Ragam  

AMPIKALE, Benteng terakhir orang Tua dalam menyelamatkan masa Tuanya

Ilustrasi (foto : Doni)

Oleh : D. Suhardiman Sunusi

MEDIABAHANA.COM, WAJO — Materi atau harta dalam pandangan Islam adalah sebagai jalan, bukan satu-satunya tujuan. Maka disarankan kewajiban lebih dipentingkan daripada materi.

Tetapi materi menjadi jalan untuk memenuhi kebutuhan-kebutuhan dan memperoleh manfaat-manfaat yang tidak cukup bagi manusia, yaitu dalam pelayanan seseorang
kepada hal yang bersifat materi, yang tidak bertentangan dengan kemaslahatan
umum, tanpa berbuat dzalim dan berlebihan.

Selain “mana‟ (Warisan), masyarakat Bugis juga mengenal istilah pabbere yang dalam Islam disebut hibah.

Dalam pepatah Bugis dikenal pepatah
“Luka manaa telluka pabbere” yang artinya warisan dapat ditarik kembali, tapi pemberian sekali diberikan tidak dapat ditarik lagi.

Selain pabbere, masyarakat Bugis khususnya di Kabupaten Wajo mengenal istilah pasẽng (wasiat). Wasiat dianggap sebagai suatu hal yang harus dilaksanakan karena akan dipertanggung jawabkan di akhirat nantinya.

Namun, dewasa ini masyarakat Bugis telah banyak dipengaruhi oleh budaya-budaya dari luar, terutama dengan masuknya unsur dan nilai agama dalam kehidupan keseharian masyarakat. Nilai-nilai adat telah berbaur dengan pengaruh agama.

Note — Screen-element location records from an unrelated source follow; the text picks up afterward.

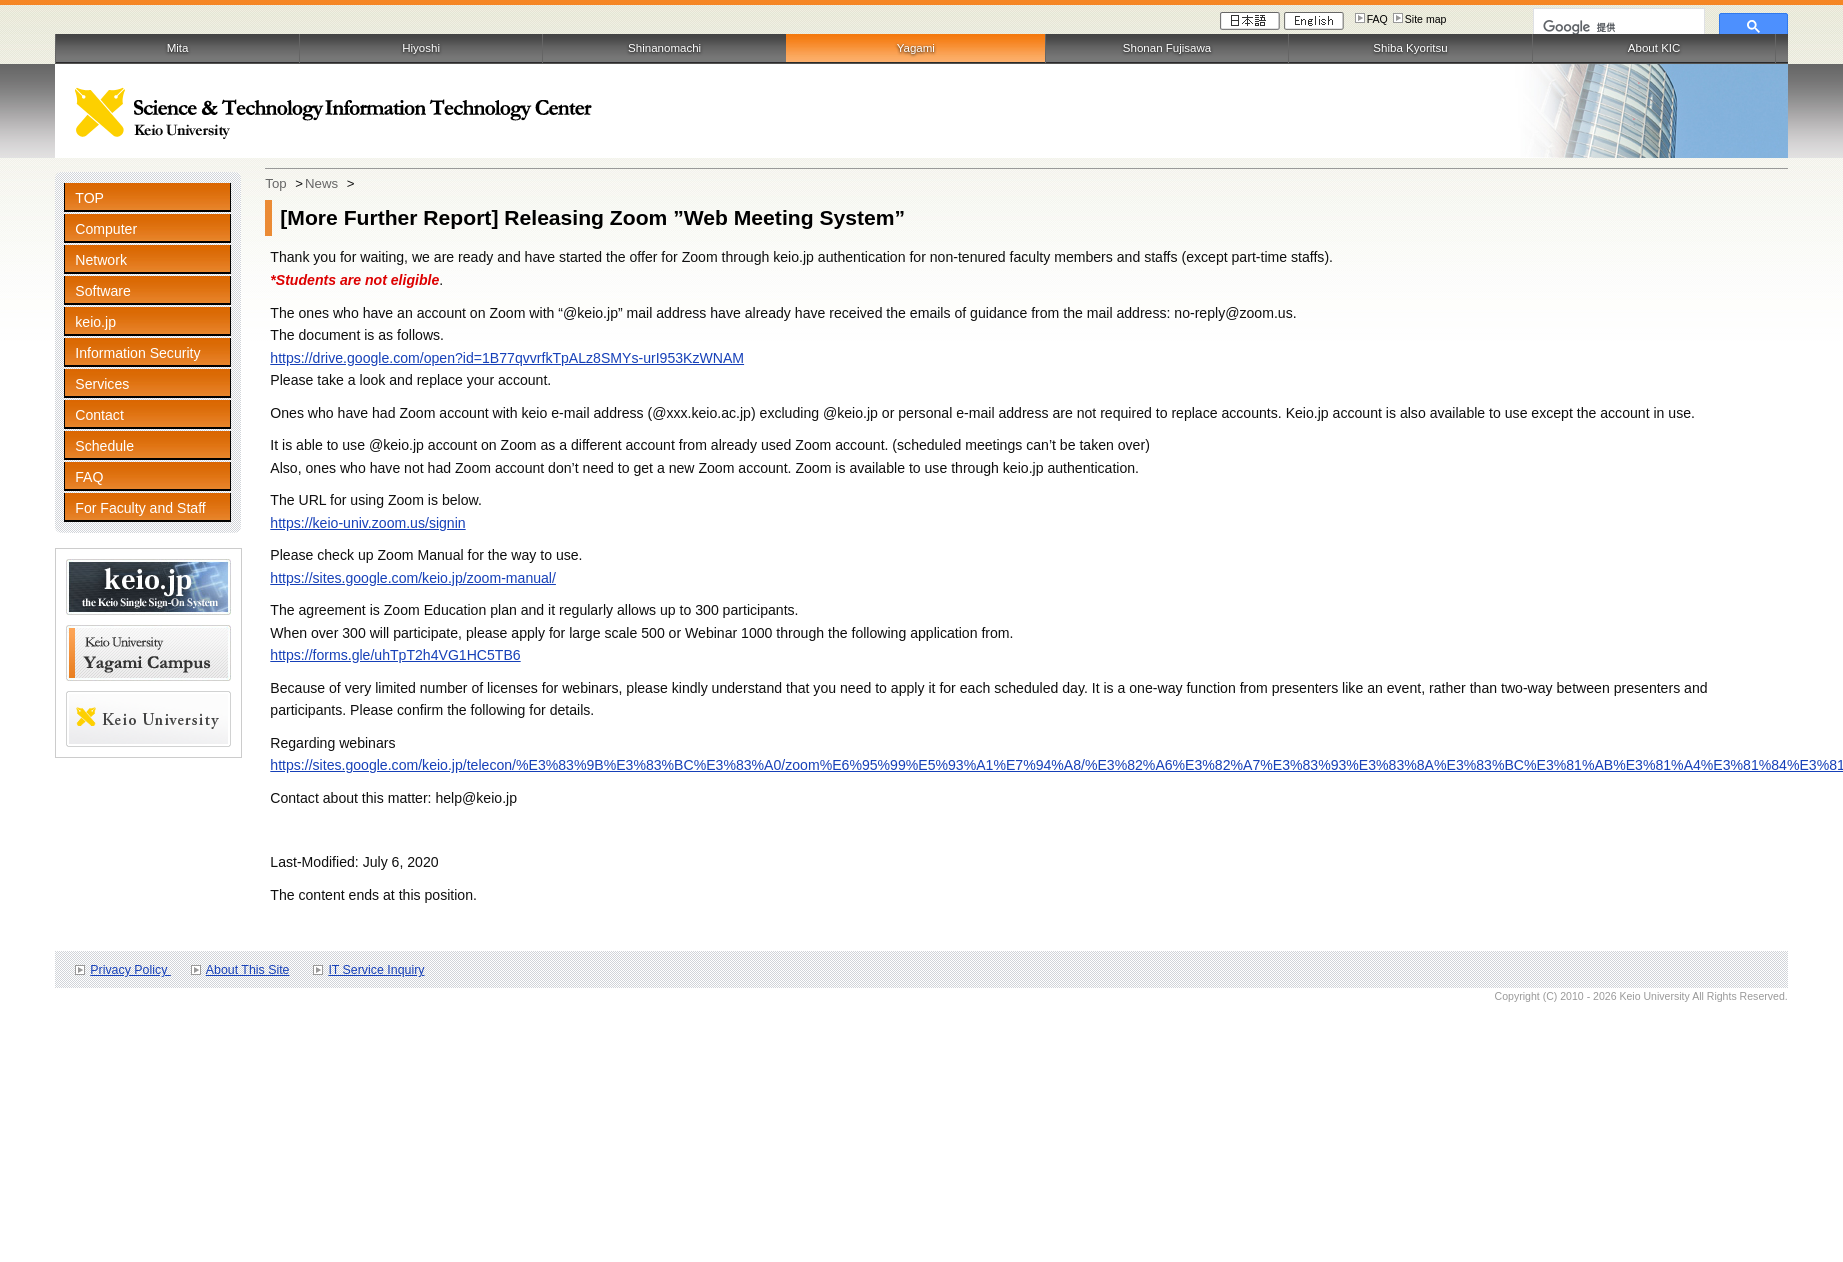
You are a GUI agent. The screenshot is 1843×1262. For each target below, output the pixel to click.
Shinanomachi (664, 48)
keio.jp (95, 322)
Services (102, 384)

Dalam masyarakat Bugis, dikenal beberapa macam cara peralihan harta diantaranya terdapat istilah pabbere, manaa, dan pasẽng. Pabbere dapat diistilahkan sebagai hibah yaitu pemberian seseorang kepada orang lain. Adapun manaa disebut sebagai warisan yaitu peralihan harta dari pewaris kepada ahli warisnya setelah pewaris meninggal dunia. Adapula yang disebut dengan pasẽng yang dapat diartikan sebagai wasiat seseorang kepada orang lain.

Disamping beberapa cara pengalihan harta yang disebutkan di atas, adapula yang disebut dengan istilah ampikale.

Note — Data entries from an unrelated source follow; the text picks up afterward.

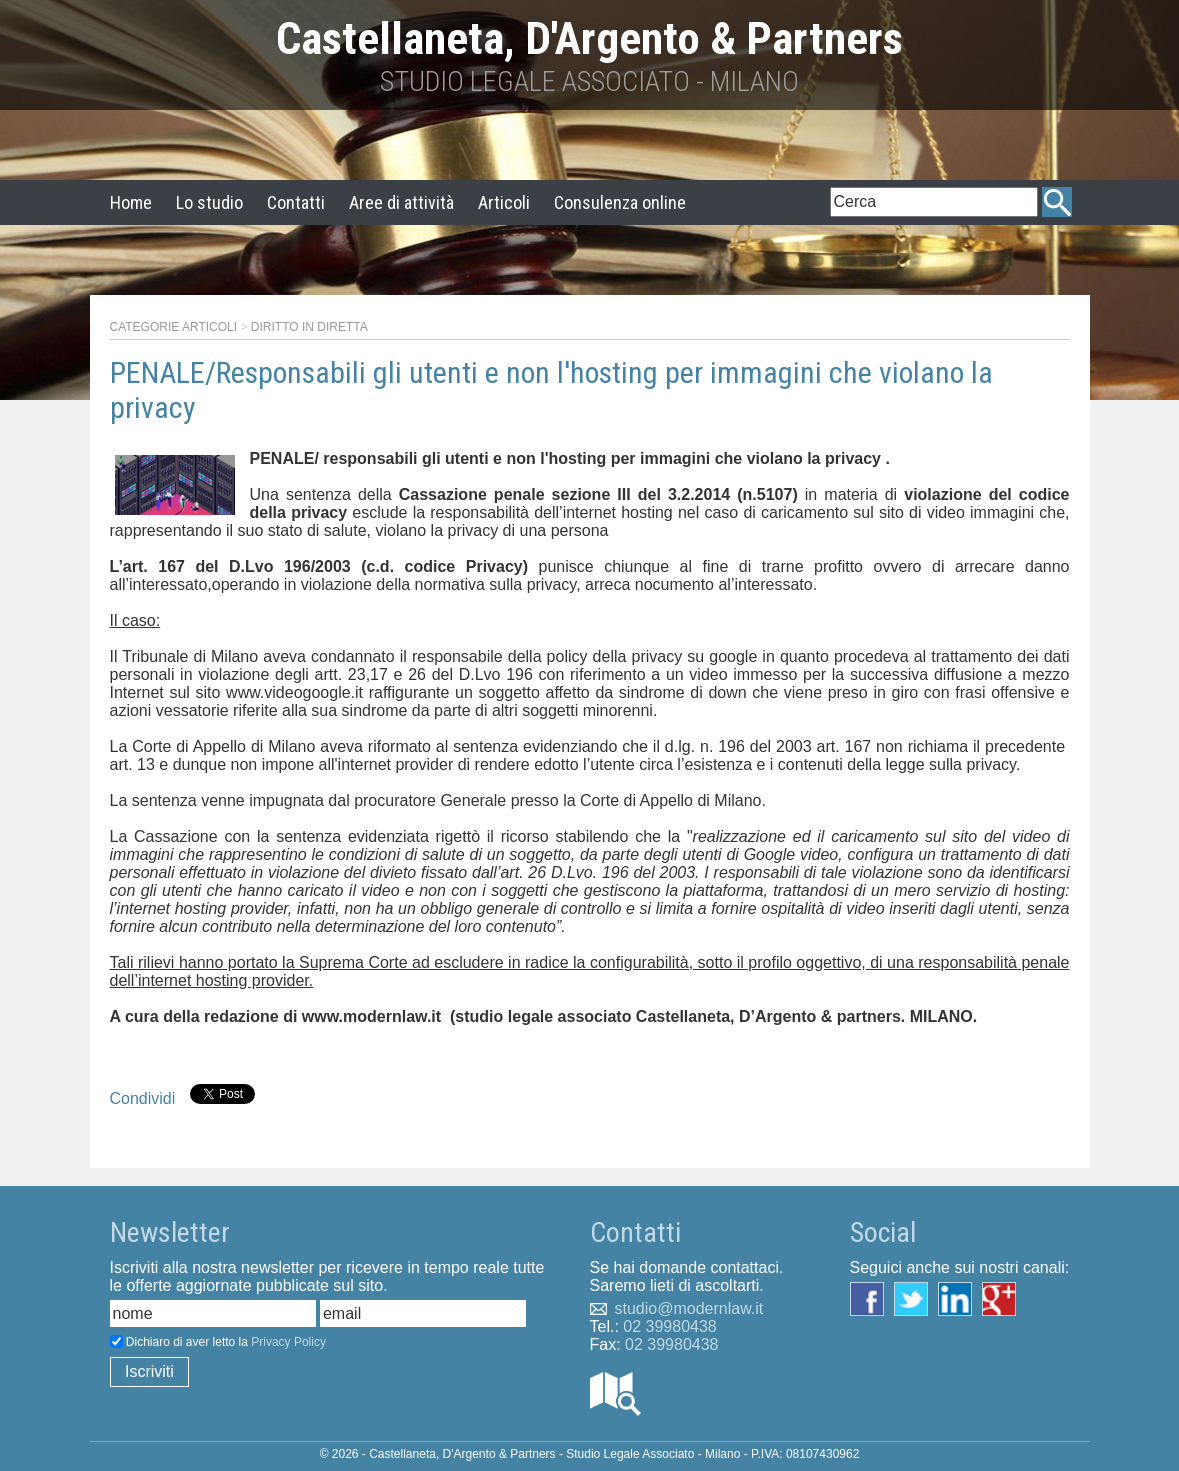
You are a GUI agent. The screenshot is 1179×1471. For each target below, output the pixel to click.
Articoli (504, 202)
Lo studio (209, 202)
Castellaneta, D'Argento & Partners (589, 38)
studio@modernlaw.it (689, 1308)
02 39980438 (669, 1326)
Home (131, 202)
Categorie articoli (174, 327)
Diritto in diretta (309, 327)
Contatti (296, 202)
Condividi (143, 1098)
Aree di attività (401, 202)
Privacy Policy (288, 1342)
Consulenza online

Ampikale berasal dari dua kata yaitu
ampi yang berarti penjagaan dan ale yang berarti diri. Ampikale sering juga disebut
dengan istilah pampobo (biaya hidup). Ampikale pada dasarnya adalah kekayaan seseorang yang disisahkan tidak dibagi kepada ahli warisnya atau tidak dihibahkan dengan tujuan untuk membiayai sisa hidupnya sampai meninggal dunia dan akan
diperuntukkan kepada yang memelihara , merawat dan mengurusi sampai meninggal,
oleh karena itu selama pemilik harta/pewaris masih hidup dan sehat belum dapat ditetapkan siapa bakal menjadi pemilik ampikale tersebut.

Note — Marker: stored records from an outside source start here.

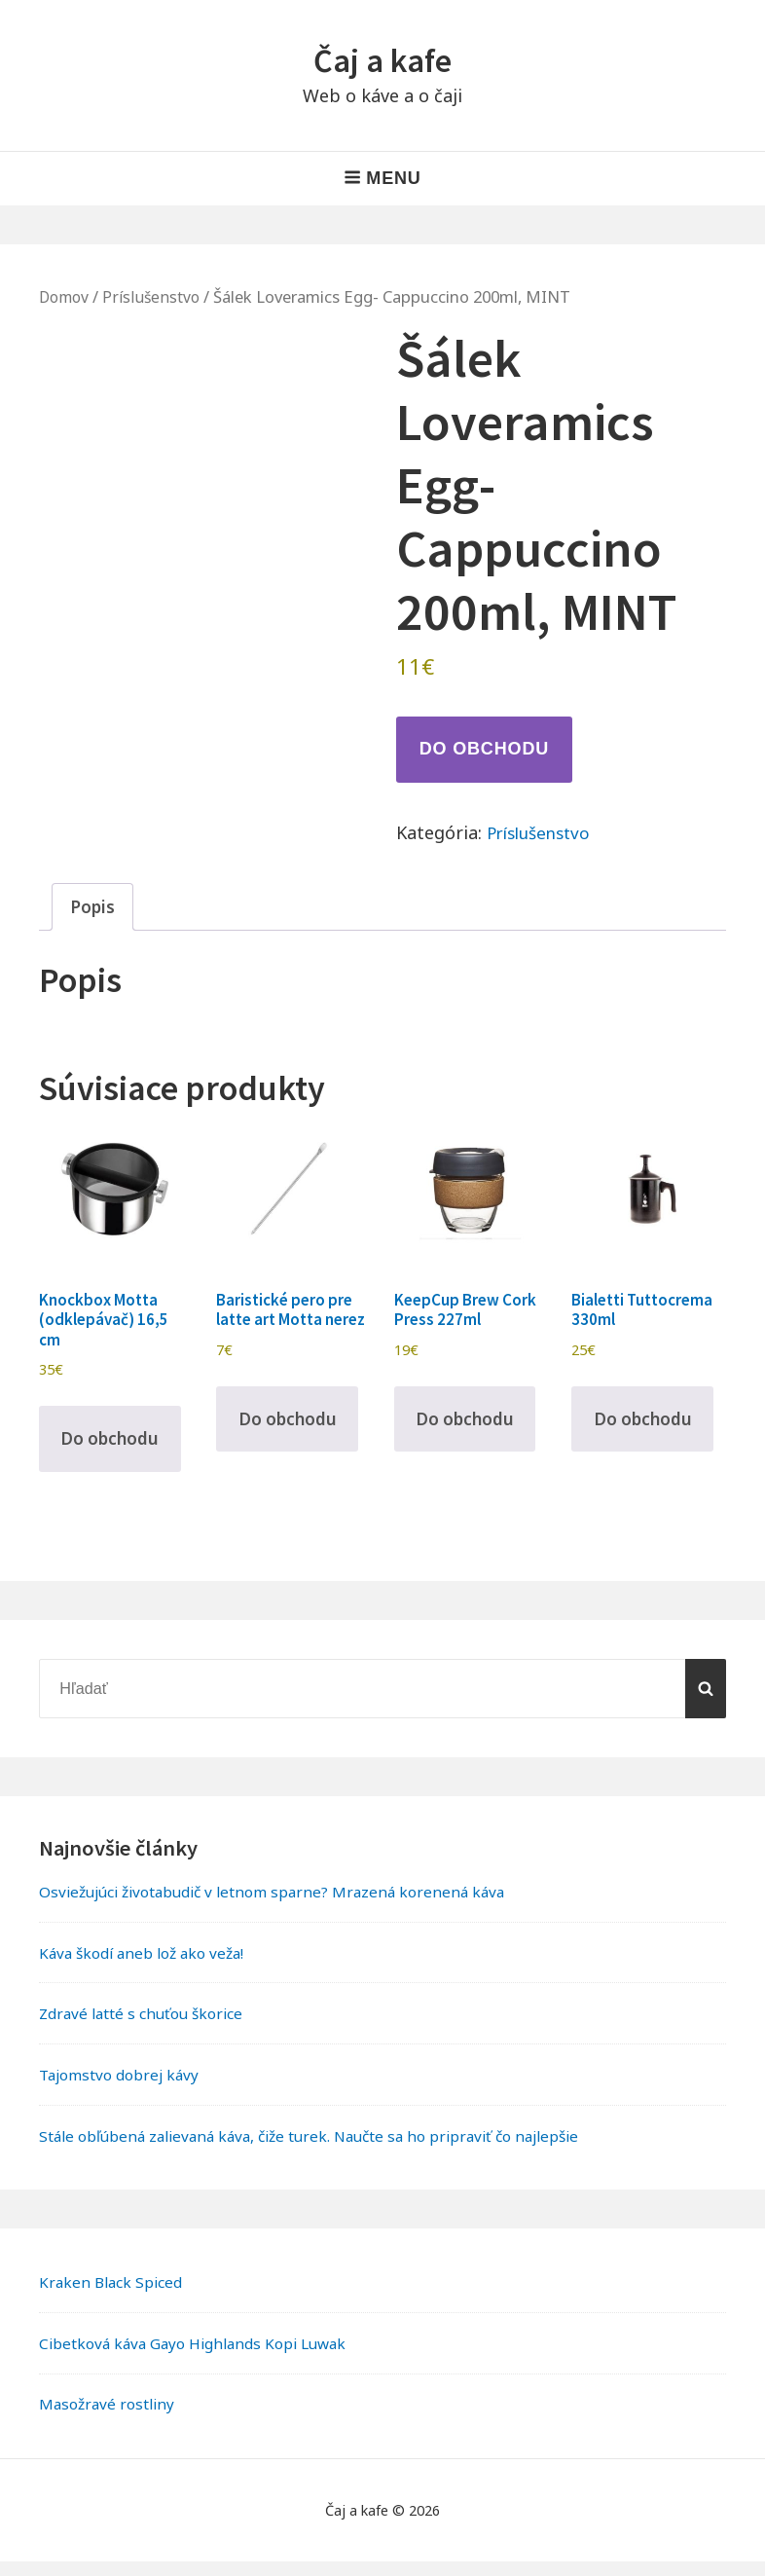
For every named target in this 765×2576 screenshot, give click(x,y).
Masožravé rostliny (110, 2418)
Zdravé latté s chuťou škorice (147, 2028)
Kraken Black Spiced (113, 2296)
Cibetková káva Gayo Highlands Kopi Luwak (201, 2357)
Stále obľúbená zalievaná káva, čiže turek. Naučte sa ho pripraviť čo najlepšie (325, 2149)
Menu (382, 178)
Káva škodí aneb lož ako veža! (148, 1966)
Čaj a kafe (382, 60)
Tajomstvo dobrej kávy (123, 2089)
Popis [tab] (93, 907)
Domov (66, 296)
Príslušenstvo (156, 296)
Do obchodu (484, 748)
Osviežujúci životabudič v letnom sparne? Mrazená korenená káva (284, 1906)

Ampikale biasanya dilakukan oleh orang yang tidak memiliki suami, isteri maupun keturunan. Akan tetapi, banyak pula orang yang memiliki keturunan tetap mempersiapkan harta ampikale. Hal ini disebabkan karena seringnya anak menelantarkan orang tuanya ketika sudah mendapatkan warisan. Harta ampikale ini dipersiapkan sebagai jaminan bilamana ia sakit atau persiapan untuk membiayai
keperluan meninggalnya. Berkaitan dengan peralihan harta kekayaan, harta ampikale yang masih tersisa dan tidak habis digunakan akan dibagi untuk semua ahli warisnya jika ia memiliki
ahli waris dan akan diberikan kepada yang memelihara dan merawat pemilik.

Ampikale pada waktu masih hidup ketika ia tidak memiliki ahli waris. Dalam adat, ampikale tidak ditetapkan kepada siapa harta ampikale tersebut
akan dialihkan nantinya sehingga akan menimbulkan masalah ketika pemilik
ampikale meninggal dunia.

Hal ini disebabkan karena para ahli waris atau orang yang
merawat dapat mengaku telah merawat pewaris untuk mendapatkan harta ampikale
tersebut atau menjadikannya objek kewarisan.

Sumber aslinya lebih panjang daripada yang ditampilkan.